Similarly, the humanitarian principles which make necessary the indictment of Saddam Hussein due to his massive war crimes, also make necessary the indictment of other war criminals of equal standing. For instance, international law demands that the war criminal Ariel Sharon, now the Prime Minister of Israel, should be prosecuted and indicted for his long record of atrocities against the Palestinian and Lebanese people. As Israeli defence minister in 1982, Sharon directly ordered the deliberate bombardment of residential areas in Beirut, Sidon and other Lebanese cities the Israeli invasion, killing thousands of Lebanese and Palestinian civilians. He also oversaw the siege of west Beirut, deliberately depriving civilian residents of food, water, safe passage and access to medical care.

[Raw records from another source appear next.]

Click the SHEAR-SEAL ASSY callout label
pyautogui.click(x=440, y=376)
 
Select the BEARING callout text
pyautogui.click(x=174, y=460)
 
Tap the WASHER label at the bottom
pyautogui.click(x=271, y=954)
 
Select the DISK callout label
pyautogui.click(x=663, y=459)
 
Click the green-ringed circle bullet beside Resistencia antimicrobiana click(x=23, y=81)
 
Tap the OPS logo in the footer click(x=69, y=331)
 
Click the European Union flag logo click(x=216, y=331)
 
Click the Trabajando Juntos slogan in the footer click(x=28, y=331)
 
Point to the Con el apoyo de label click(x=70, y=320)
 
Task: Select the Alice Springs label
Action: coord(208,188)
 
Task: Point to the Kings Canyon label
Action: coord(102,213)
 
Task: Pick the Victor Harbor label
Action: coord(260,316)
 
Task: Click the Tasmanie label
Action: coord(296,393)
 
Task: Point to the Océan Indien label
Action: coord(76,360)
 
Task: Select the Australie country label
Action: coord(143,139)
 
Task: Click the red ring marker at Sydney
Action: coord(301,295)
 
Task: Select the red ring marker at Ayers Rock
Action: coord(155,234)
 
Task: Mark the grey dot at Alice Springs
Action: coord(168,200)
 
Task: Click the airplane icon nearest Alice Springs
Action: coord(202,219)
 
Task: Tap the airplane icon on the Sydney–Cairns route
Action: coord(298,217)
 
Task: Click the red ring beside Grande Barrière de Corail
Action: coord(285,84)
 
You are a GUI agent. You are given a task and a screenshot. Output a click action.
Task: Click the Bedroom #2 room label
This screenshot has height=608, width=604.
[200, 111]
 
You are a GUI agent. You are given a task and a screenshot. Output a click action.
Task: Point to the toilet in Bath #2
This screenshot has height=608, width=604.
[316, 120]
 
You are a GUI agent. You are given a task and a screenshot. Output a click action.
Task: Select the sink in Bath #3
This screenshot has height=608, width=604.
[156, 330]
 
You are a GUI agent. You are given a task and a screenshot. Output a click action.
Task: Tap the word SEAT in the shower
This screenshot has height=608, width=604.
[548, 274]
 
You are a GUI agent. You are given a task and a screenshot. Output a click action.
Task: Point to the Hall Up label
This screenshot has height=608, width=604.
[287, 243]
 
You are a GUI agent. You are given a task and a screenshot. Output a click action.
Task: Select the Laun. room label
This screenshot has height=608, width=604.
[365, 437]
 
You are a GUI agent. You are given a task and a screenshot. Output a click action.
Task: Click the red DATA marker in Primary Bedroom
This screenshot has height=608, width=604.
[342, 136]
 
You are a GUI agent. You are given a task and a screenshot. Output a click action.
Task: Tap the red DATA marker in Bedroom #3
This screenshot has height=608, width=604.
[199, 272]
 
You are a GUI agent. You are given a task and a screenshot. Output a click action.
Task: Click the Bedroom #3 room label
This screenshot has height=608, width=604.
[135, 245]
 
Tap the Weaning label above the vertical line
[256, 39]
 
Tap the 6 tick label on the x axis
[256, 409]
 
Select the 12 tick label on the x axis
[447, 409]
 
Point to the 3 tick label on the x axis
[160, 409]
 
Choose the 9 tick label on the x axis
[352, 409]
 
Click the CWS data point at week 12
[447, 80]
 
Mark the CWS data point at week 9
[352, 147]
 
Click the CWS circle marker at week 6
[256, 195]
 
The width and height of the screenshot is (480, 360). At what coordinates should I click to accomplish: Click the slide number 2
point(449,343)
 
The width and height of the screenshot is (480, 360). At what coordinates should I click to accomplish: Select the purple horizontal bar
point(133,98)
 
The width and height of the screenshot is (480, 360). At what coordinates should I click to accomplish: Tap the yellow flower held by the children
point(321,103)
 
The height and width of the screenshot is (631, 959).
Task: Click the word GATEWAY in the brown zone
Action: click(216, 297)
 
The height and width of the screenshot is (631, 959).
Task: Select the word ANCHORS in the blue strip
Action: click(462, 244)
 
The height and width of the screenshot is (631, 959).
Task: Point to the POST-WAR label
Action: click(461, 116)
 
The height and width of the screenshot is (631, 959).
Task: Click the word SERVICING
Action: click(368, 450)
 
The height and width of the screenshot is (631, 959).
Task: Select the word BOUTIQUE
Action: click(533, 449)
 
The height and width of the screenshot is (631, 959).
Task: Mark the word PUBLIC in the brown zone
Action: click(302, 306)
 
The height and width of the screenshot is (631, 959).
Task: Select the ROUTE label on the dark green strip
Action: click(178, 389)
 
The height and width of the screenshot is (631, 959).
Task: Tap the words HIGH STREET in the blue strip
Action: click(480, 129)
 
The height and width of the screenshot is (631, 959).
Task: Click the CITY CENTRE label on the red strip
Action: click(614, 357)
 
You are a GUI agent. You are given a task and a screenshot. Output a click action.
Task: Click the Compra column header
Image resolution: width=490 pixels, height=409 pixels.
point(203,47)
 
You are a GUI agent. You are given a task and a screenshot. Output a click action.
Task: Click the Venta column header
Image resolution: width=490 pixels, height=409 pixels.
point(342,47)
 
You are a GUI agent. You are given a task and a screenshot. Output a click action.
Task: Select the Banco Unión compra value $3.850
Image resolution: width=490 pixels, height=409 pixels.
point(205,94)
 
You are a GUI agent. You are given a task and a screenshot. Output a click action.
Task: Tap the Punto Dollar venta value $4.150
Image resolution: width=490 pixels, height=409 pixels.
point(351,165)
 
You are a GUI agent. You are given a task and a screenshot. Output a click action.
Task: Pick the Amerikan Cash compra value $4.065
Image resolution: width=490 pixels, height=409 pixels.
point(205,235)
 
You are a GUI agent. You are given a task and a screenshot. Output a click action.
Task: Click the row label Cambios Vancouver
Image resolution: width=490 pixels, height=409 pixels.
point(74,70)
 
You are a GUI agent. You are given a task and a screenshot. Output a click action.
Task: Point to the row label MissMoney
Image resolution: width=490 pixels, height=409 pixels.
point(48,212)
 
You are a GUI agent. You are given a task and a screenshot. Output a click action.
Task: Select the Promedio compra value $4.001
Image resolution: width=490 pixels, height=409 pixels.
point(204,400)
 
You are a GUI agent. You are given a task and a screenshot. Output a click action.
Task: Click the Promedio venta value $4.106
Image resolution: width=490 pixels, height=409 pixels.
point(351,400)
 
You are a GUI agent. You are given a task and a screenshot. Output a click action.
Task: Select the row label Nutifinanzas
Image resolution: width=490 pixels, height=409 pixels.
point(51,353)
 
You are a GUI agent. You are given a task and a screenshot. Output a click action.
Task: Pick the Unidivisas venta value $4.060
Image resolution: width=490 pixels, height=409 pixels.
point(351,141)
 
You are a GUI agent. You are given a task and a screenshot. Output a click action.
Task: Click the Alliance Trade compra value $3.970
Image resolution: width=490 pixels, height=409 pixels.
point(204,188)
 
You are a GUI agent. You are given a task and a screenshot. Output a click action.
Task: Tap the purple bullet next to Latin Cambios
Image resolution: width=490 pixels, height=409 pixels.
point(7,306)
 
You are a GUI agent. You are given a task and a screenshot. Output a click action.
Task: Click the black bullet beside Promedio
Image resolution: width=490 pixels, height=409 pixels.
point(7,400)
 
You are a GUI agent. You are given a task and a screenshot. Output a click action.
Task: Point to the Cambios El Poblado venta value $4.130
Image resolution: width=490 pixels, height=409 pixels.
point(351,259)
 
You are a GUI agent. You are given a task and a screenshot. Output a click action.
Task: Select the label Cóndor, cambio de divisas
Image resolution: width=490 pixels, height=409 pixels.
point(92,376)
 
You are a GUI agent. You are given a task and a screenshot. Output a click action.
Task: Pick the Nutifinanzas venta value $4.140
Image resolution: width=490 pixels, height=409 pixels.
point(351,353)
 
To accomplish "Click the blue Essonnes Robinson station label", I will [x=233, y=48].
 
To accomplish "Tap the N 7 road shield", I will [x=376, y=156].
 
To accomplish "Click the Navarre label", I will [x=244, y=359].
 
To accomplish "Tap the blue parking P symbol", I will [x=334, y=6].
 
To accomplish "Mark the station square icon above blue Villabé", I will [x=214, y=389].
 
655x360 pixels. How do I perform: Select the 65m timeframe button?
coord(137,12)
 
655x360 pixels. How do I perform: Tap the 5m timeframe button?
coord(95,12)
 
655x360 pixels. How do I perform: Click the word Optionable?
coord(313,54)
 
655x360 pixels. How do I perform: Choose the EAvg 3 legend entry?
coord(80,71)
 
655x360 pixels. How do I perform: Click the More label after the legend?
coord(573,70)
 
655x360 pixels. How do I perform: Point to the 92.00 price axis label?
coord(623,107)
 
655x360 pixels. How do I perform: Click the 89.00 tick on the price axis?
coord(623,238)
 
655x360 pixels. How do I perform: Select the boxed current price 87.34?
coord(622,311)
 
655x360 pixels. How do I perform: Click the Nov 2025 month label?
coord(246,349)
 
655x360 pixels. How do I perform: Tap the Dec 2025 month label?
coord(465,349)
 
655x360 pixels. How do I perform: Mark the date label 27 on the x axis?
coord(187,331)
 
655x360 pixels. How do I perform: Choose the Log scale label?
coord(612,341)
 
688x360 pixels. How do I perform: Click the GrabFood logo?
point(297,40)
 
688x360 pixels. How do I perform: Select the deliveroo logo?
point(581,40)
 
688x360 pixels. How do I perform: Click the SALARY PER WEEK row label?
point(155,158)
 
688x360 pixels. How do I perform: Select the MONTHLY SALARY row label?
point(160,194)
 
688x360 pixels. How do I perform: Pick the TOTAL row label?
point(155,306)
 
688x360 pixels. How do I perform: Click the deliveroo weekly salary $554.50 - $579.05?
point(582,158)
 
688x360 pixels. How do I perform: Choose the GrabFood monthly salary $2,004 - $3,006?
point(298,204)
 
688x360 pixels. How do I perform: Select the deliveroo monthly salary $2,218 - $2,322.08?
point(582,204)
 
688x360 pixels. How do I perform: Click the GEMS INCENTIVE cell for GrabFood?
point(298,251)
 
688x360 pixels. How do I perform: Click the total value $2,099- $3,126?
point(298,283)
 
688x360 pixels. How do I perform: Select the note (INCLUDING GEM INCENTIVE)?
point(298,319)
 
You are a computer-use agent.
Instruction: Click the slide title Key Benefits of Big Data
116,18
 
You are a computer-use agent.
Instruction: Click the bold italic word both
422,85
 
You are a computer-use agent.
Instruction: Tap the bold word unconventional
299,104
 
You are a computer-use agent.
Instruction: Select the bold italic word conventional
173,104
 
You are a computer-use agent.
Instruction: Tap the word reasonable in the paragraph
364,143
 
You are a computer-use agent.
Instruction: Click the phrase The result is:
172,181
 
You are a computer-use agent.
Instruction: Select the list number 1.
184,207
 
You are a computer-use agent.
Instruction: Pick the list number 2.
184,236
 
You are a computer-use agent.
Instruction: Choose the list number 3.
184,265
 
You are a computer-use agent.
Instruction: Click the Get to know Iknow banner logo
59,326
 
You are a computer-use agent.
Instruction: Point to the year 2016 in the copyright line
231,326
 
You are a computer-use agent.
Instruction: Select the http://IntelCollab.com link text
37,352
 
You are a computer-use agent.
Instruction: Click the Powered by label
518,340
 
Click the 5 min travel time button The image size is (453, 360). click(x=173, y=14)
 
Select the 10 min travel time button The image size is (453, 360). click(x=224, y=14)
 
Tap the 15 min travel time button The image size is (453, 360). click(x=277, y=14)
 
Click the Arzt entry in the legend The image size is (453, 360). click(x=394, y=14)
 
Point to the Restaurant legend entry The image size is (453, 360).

Along with other Israeli officials, Sharon was responsible for arming, training and protecting the perpetrators of the genocidal massacres of Palestinian and Lebanese refugees in Sabra and Shatila camps in September 1982. These acts constitute grave breaches of the Fourth Geneva Convention, war crimes, and crimes against humanity.

Indeed, even though he has only been Israeli Prime Minister for less than a month, Sharon has already ordered measures which further violate the Fourth Geneva Convention including blockades which have reduced the Palestinian civilian population in the occupied territories to extreme poverty and in some areas near starvation, and resulted in deaths due to deliberate deprivation of access to medical care.

Failing to apply standards of justice to other perpetrators of war crimes such as the Western powers or Israel, is evidence of a gross double standard among those who claim to advocate human rights, and signifies that the United Kingdom as well as the international community at large, is willing to tolerate atrocities against innocent civilians as long as they are committed by the leaders of friendly regimes. It also demonstrates clearly the bankruptcy and hypocrisy of the contemporary human rights discourse, and how it has effectively been abused by powerful members of the international community to suit their own interests.

Mr. Nafeez Ahmed is a political analyst and human rights activist based in London. He is Director of the Institute for Policy Research & Development and a Researcher at the Islamic Human Rights Commission.